MMP–9 activity is increased by adiponectin in primary human hepatocytes but negatively correlates with serum adiponectin in a rodent model of non-alcoholic steatohepatitis

R Walter 1, J Wanninger 1, S Bauer 1, K Eisinger 1, A Schäffler 1, C Dorn 2, TS Weiss 3, C Hellerbrand 2, C Buechler 1
  • 1Klinik und Poliklinik für Innere Medizin I, Universität Regensburg, Regensburg
  • 2Department of Internal Medicine I, University Hospital Regensburg, Regensburg
  • 3Klinik und Poliklinik für Kinder- und Jugendmedizin, Universitätsklinikum Regensburg, Regensburg

Objective: Adiponectin protects from inflammation and fibrosis in metabolic liver disease. In the present study we analyzed whether this adipokine may directly affect the activity of matrix metalloproteinases (MMPs), central regulators of fibrinolysis, in hepatocytes. Methods: Primary human hepatocytes and liver of patients with and without liver steatosis were used.
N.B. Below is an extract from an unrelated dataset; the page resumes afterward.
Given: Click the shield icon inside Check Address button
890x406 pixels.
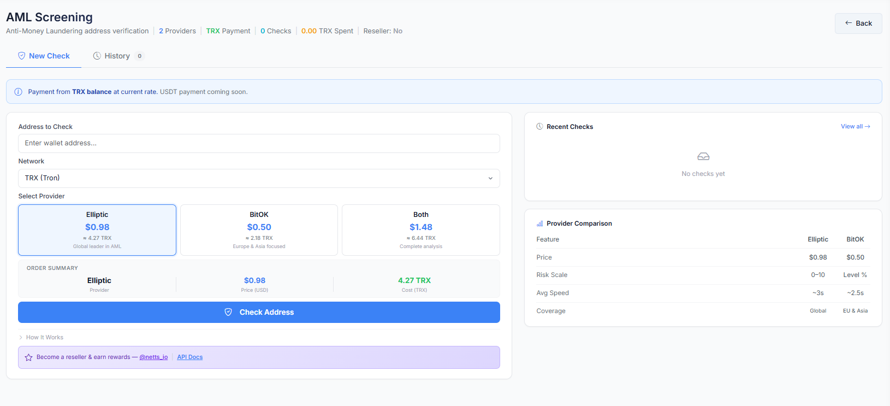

Human liver tissue was obtained according to the guidelines of the charitable state-controlled foundation Human Tissue & Cell Research (HTCR) with the patient's informed consent. To induce NASH mice were fed a Paigen diet for 12 weeks or a methionine-choline deficient diet for 6 weeks. Results: Global gene expression analysis indicated upregulation of MMP–9 and tissue inhibitor of metalloproteinases–1 (TIMP–1) expression in primary human hepatocytes (PHH) in response to stimulation with adiponectin, and these results were confirmed by real-time RT-PCR. Furthermore, gelatin zymography revealed that MMP–9 activity was significantly induced in supernatants of adiponectin stimulated PHHs. In a murine model of hepatic steatosis and in human steatotic liver samples hepatic MMP–9 activity was not significantly altered. However, in two different murine models of non-alcoholic stetaohepatitis (NASH) MMP–9 activity was significantly elevated compared to chow fed control mice. Of note, MMP–9 activity did not or even negatively, respectively, correlate with adiponection serum levels in these models. Conclusion: In NASH hepatic inflammation and fibrosis but not hepatic steatosis induce liver MMP–9 activity, and this induction seems to be related to the anti-inflammatory activity of adiponectin rather than its effect on hepatocellular MMP–9 expression.